Ultraviolet, experiencias multisensoriales en torno al gusto

En Shangai, en medio de una sala pequeña, se asoman una mesa y diez sillas. Todo es blanco. No hay decoración ni vistas a ninguna parte. El comensal se sienta y, de repente, se transporta. Llueve y hace frío. Bajo un cielo gris, ondea la bandera de Reino Unido mientras suena un clásico de los Beatles. Para comer, recibe un plato de fish and chips. Y así, durante 20 tiempos, irá de un escenario a otro “sin moverse” -al menos no físicamente- de su sitio. En Ultraviolet, el restaurante de Paul Paire, el viaje es mental.

En espacio concebido junto con diseñadores, artistas y expertos en tecnología, el chef ofrece una experiencia de inmersión abocada al pysco taste, un modelo de experimentación que explora el conjunto de factores que influencia la percepción del gusto a través de una estimulación multisensorial.

Un proyector de imágenes HD a 360º, otros tres proyectores dirigidos a la mesa con la habilidad de apuntar luces e imágenes a objetos específicos, un sistema de sonido de canales múltiples, una turbina que sopla aire, cámaras, difusores de olores, un sistema de 60 luces computarizadas, bocinas individuales, 4500 platos para un total de 10 comensales por servicio... son parte de los recursos dispuestos para jugar con la memoria e imaginación de los visitantes.

La idea de Ultraviolet es provocar emociones.
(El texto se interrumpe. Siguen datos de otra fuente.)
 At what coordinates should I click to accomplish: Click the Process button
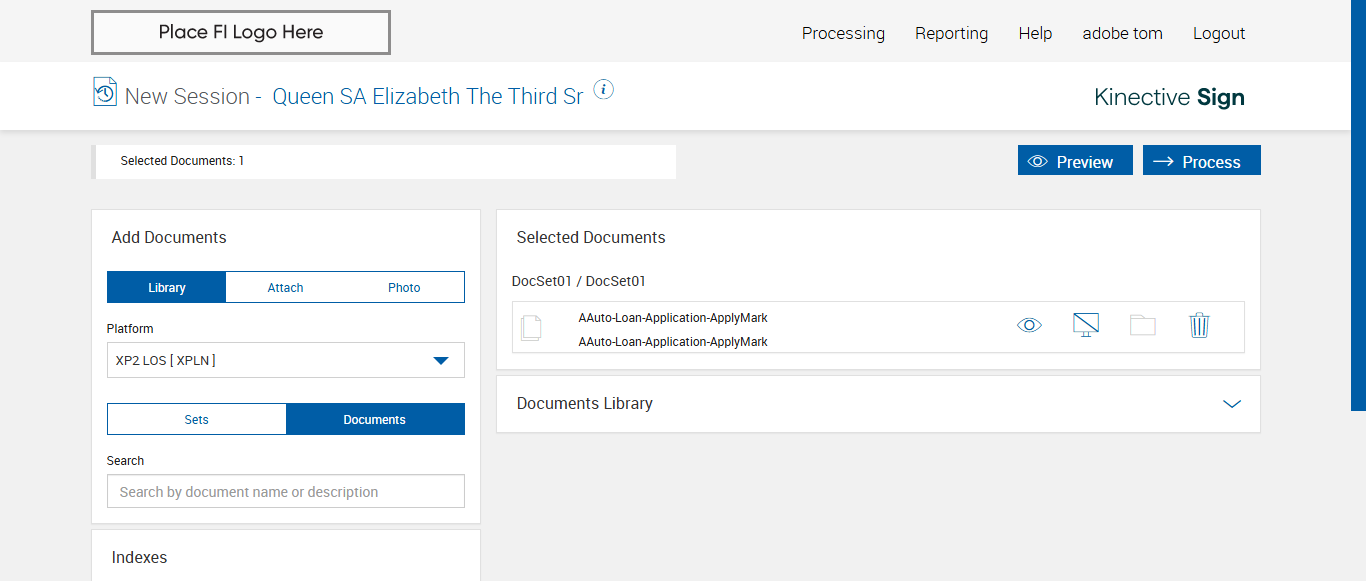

Pairet aclara que la comida es la protagonista y que la tecnología sirve como plataforma para interactuar con el comensal.

Para tales fines, involucra a expertos en otras disciplinas como Art Beat Studio, una compañía de diseño especializada en desarrollo de imagen o Magma, un estudio catalán que se dedica a diseño innovativo.

Para perfeccionar los olores, no sólo trabajaron con Scentys, una empresa que inventó un sistema de difusión de esencias secas, sino que también cuentan con un catálogo de fragancias de Mane, un creador francés de fragancias. Adicionalmente, K-Array-Sennheiser, una empresa italiana, se encargó de los 56 altavoces que comprenden dos sistemas de audio en la sala, uno general y otro de altavoces unidireccionales para cada uno de los comensales.

En general, Ultraviolet cuida hasta el más mínimo detalle, sin miedo a caer en excesos, confiado en la utilidad de la tecnología como medio para hacer llegar un mensaje, pero, sobre todo, en la capacidad para brindarle al comensal algo especial y fuera de lo común.